### [ACTION ITEM]
What follows is a set of records. Repeat them word for word.

### [Stored data entries]
****************************************

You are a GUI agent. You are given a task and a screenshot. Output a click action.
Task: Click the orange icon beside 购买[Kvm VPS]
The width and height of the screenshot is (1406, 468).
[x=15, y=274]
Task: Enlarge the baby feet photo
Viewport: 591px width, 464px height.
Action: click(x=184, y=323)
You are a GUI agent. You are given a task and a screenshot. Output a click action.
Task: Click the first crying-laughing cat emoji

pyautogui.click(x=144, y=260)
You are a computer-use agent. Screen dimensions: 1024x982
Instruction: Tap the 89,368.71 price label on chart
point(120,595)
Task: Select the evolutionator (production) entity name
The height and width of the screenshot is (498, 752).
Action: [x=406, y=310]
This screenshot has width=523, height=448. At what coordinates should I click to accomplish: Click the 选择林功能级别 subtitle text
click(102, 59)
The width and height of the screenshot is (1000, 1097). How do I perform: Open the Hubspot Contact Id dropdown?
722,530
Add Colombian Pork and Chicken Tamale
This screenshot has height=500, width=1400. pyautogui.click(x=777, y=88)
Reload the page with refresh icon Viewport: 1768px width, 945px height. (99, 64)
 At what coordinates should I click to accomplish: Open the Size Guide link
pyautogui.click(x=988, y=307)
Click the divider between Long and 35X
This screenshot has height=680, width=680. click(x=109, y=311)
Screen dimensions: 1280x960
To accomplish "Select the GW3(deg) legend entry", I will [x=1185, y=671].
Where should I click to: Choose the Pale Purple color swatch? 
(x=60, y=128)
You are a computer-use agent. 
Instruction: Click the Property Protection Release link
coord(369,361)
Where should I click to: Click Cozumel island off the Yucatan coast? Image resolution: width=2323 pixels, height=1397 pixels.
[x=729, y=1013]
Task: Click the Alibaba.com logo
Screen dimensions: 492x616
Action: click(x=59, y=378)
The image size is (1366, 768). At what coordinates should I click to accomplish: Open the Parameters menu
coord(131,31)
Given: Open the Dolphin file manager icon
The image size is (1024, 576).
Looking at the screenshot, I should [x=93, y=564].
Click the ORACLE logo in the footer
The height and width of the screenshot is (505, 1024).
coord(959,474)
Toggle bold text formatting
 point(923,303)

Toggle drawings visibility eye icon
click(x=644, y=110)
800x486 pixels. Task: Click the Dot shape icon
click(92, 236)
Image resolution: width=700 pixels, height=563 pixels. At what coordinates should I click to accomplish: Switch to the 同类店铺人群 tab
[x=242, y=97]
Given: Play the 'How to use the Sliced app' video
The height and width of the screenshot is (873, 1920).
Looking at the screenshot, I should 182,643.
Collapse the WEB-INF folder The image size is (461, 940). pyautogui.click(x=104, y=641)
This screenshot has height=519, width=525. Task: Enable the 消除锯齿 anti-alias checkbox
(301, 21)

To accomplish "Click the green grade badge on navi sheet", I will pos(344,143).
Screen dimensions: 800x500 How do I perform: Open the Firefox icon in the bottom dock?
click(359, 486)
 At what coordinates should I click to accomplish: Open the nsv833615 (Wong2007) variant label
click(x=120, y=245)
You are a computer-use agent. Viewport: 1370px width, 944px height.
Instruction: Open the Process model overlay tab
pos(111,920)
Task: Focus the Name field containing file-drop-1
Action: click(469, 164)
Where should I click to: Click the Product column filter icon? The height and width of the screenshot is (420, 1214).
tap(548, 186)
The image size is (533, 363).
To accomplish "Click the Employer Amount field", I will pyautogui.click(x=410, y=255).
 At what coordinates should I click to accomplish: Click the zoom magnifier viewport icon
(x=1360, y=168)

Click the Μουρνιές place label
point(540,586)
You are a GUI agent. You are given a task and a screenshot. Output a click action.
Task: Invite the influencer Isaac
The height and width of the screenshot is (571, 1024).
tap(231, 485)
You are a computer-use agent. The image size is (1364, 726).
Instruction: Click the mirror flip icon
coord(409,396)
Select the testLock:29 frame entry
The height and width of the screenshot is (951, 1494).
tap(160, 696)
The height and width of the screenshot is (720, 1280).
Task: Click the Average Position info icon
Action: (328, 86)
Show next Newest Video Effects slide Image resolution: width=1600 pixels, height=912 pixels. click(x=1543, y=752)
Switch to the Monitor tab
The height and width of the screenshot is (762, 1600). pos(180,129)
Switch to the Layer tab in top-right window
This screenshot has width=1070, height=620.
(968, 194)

****************************************

### [FINISHED TASK]
You are a GUI agent. You are given a task and a screenshot. Output a click action.
Task: Click the orange icon beside 购买[Kvm VPS]
The width and height of the screenshot is (1406, 468).
[x=15, y=274]
Task: Enlarge the baby feet photo
Viewport: 591px width, 464px height.
Action: click(x=184, y=323)
You are a GUI agent. You are given a task and a screenshot. Output a click action.
Task: Click the first crying-laughing cat emoji

pyautogui.click(x=144, y=260)
You are a computer-use agent. Screen dimensions: 1024x982
Instruction: Tap the 89,368.71 price label on chart
point(120,595)
Task: Select the evolutionator (production) entity name
The height and width of the screenshot is (498, 752).
Action: [x=406, y=310]
This screenshot has width=523, height=448. At what coordinates should I click to accomplish: Click the 选择林功能级别 subtitle text
click(102, 59)
The width and height of the screenshot is (1000, 1097). How do I perform: Open the Hubspot Contact Id dropdown?
722,530
Add Colombian Pork and Chicken Tamale
This screenshot has height=500, width=1400. pyautogui.click(x=777, y=88)
Reload the page with refresh icon Viewport: 1768px width, 945px height. (99, 64)
 At what coordinates should I click to accomplish: Open the Size Guide link
pyautogui.click(x=988, y=307)
Click the divider between Long and 35X
This screenshot has height=680, width=680. click(x=109, y=311)
Screen dimensions: 1280x960
To accomplish "Select the GW3(deg) legend entry", I will [x=1185, y=671].
Where should I click to: Choose the Pale Purple color swatch? 
(x=60, y=128)
You are a computer-use agent. 
Instruction: Click the Property Protection Release link
coord(369,361)
Where should I click to: Click Cozumel island off the Yucatan coast? Image resolution: width=2323 pixels, height=1397 pixels.
[x=729, y=1013]
Task: Click the Alibaba.com logo
Screen dimensions: 492x616
Action: click(x=59, y=378)
The image size is (1366, 768). At what coordinates should I click to accomplish: Open the Parameters menu
coord(131,31)
Given: Open the Dolphin file manager icon
The image size is (1024, 576).
Looking at the screenshot, I should [x=93, y=564].
Click the ORACLE logo in the footer
The height and width of the screenshot is (505, 1024).
coord(959,474)
Toggle bold text formatting
 point(923,303)

Toggle drawings visibility eye icon
click(x=644, y=110)
800x486 pixels. Task: Click the Dot shape icon
click(92, 236)
Image resolution: width=700 pixels, height=563 pixels. At what coordinates should I click to accomplish: Switch to the 同类店铺人群 tab
[x=242, y=97]
Given: Play the 'How to use the Sliced app' video
The height and width of the screenshot is (873, 1920).
Looking at the screenshot, I should 182,643.
Collapse the WEB-INF folder The image size is (461, 940). pyautogui.click(x=104, y=641)
This screenshot has height=519, width=525. Task: Enable the 消除锯齿 anti-alias checkbox
(301, 21)

To accomplish "Click the green grade badge on navi sheet", I will pos(344,143).
Screen dimensions: 800x500 How do I perform: Open the Firefox icon in the bottom dock?
click(359, 486)
 At what coordinates should I click to accomplish: Open the nsv833615 (Wong2007) variant label
click(x=120, y=245)
You are a computer-use agent. Viewport: 1370px width, 944px height.
Instruction: Open the Process model overlay tab
pos(111,920)
Task: Focus the Name field containing file-drop-1
Action: click(469, 164)
Where should I click to: Click the Product column filter icon? The height and width of the screenshot is (420, 1214).
tap(548, 186)
The image size is (533, 363).
To accomplish "Click the Employer Amount field", I will pyautogui.click(x=410, y=255).
 At what coordinates should I click to accomplish: Click the zoom magnifier viewport icon
(x=1360, y=168)

Click the Μουρνιές place label
point(540,586)
You are a GUI agent. You are given a task and a screenshot. Output a click action.
Task: Invite the influencer Isaac
The height and width of the screenshot is (571, 1024).
tap(231, 485)
You are a computer-use agent. The image size is (1364, 726).
Instruction: Click the mirror flip icon
coord(409,396)
Select the testLock:29 frame entry
The height and width of the screenshot is (951, 1494).
tap(160, 696)
The height and width of the screenshot is (720, 1280).
Task: Click the Average Position info icon
Action: (328, 86)
Show next Newest Video Effects slide Image resolution: width=1600 pixels, height=912 pixels. click(x=1543, y=752)
Switch to the Monitor tab
The height and width of the screenshot is (762, 1600). pos(180,129)
Switch to the Layer tab in top-right window
This screenshot has width=1070, height=620.
(968, 194)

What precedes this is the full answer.